Hidden in a valley on Jerusalem’s western outskirts is this pretty village of Arab-built stone houses surrounded by Lebanese cedars and native pine trees. The small community is home to several churches related to John the Baptist, including a lovely Franciscan-owned tiled church, and the Chagall Windows at Hadassah Medical Centre are not too far away.

The history of the town was rather ordinary until the middle of the 6th century, when Christian pilgrims identified it as the likely home of Elizabeth, mother of John the Baptist. Inevitably, shrines and churches were built over holy sites. The 1948 Arab-Israeli War caused the local Arab residents to flee the town; their homes were later taken over by immigrants from Morocco and Romania. A growing student population has breathed new life into the community.

To reach the village, take bus 28 from the Central Bus Station or Mt Herzl.

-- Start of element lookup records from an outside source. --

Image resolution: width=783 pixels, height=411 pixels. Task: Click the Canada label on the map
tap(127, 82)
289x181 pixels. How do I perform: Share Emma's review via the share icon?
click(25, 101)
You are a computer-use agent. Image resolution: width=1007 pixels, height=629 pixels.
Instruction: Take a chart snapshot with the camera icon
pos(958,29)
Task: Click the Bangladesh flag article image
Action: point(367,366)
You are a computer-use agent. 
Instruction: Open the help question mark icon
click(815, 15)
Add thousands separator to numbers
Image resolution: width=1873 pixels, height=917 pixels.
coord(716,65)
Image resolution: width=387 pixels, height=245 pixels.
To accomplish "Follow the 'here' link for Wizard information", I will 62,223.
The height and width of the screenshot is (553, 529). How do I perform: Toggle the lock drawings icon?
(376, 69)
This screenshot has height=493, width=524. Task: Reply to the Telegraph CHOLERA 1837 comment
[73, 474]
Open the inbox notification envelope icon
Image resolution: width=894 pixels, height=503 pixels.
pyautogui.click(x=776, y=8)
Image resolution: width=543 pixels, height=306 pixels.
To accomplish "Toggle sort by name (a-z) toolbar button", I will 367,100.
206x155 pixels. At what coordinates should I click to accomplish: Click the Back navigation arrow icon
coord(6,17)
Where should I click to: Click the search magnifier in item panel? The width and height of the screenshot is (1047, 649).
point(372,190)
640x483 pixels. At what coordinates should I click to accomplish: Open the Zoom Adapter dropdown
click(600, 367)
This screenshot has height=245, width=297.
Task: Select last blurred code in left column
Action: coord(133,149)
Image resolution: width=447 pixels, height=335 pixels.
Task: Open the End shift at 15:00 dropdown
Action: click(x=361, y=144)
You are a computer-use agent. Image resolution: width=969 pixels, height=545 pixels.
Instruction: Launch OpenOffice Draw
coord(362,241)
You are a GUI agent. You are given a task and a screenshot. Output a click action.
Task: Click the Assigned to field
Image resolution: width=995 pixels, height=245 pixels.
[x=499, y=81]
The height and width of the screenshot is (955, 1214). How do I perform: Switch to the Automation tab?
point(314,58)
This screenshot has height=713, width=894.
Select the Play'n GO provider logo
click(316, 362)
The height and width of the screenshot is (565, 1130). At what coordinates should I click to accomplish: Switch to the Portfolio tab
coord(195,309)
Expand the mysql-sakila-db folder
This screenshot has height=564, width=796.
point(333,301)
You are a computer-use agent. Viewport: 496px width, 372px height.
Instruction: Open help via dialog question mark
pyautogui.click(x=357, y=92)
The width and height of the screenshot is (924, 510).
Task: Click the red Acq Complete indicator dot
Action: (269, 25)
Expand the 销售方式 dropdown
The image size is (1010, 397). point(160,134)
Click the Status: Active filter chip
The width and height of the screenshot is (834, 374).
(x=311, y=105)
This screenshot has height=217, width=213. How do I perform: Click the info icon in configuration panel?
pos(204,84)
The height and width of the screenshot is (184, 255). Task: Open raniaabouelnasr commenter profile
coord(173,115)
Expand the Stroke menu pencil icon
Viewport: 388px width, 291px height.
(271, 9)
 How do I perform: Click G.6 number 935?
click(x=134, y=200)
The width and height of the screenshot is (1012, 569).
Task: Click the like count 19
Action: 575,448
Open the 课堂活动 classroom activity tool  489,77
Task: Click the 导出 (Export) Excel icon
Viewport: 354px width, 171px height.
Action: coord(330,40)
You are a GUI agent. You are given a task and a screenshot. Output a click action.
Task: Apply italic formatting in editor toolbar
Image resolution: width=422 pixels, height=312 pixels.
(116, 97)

Founded in the 1860s, this neighbourhood south of the Mahane Yehuda Market is a warren of narrow alleys where a number of old synagogues and yeshivas (Jewish religious seminaries) are hidden, many set in large stone-walled compounds. The most interesting street is HaGilboa, where you’ll find a number of historic homes; each contains a plaque that describes the family that built the home. One street over, on HaCarmel, look for the attractive synagogue Hased veRahamim, with its unmistakable silver doors.

Givat Ram

The political seat of the Israeli government, the Knesset, and two important museums, the Israel Museum and Bible Lands Museum, are located in the government and university neighbourhood of Givat Ram, south of the Central Bus Station.

Religious Services in Jerusalem

Experience a slice of holiness in Jerusalem by attending Shabbat services, Friday prayers or a Sunday morning church service. Dress modestly.

Shabbat services are typically held on Friday evening shortly after candle lighting (36 minutes before sunset) and on Saturday morning starting between 8.30am and 9.30am (Sephardic and especially Yemenite synagogues may begin earlier). Every Jewish neighbourhood has a variety of synagogues, the vast majority of them Orthodox or ultra-Orthodox. Nahla'ot is famous for the diversity of its scores of tiny houses of prayer, including one that follows the traditions of Aleppo, Syria.

Jerusalem synagogues that aren't traditionally Orthodox:

Har El ( Israel's first Reform synagogue, founded in 1958.

Kol HaNeshama ( Sizeable Reform congregation.

Moreshet Yisrael ( Conservative/Masorti.

Shira Hadasha ( A feminist Orthodox community.

For details on church services, see the Christian information centre website ( and click the ‘Masses and Services’ link.

Muslims can join Friday prayers in the Al Aqsa Mosque, providing there are no security restrictions in place; check with the tourist office at Jaffa Gate.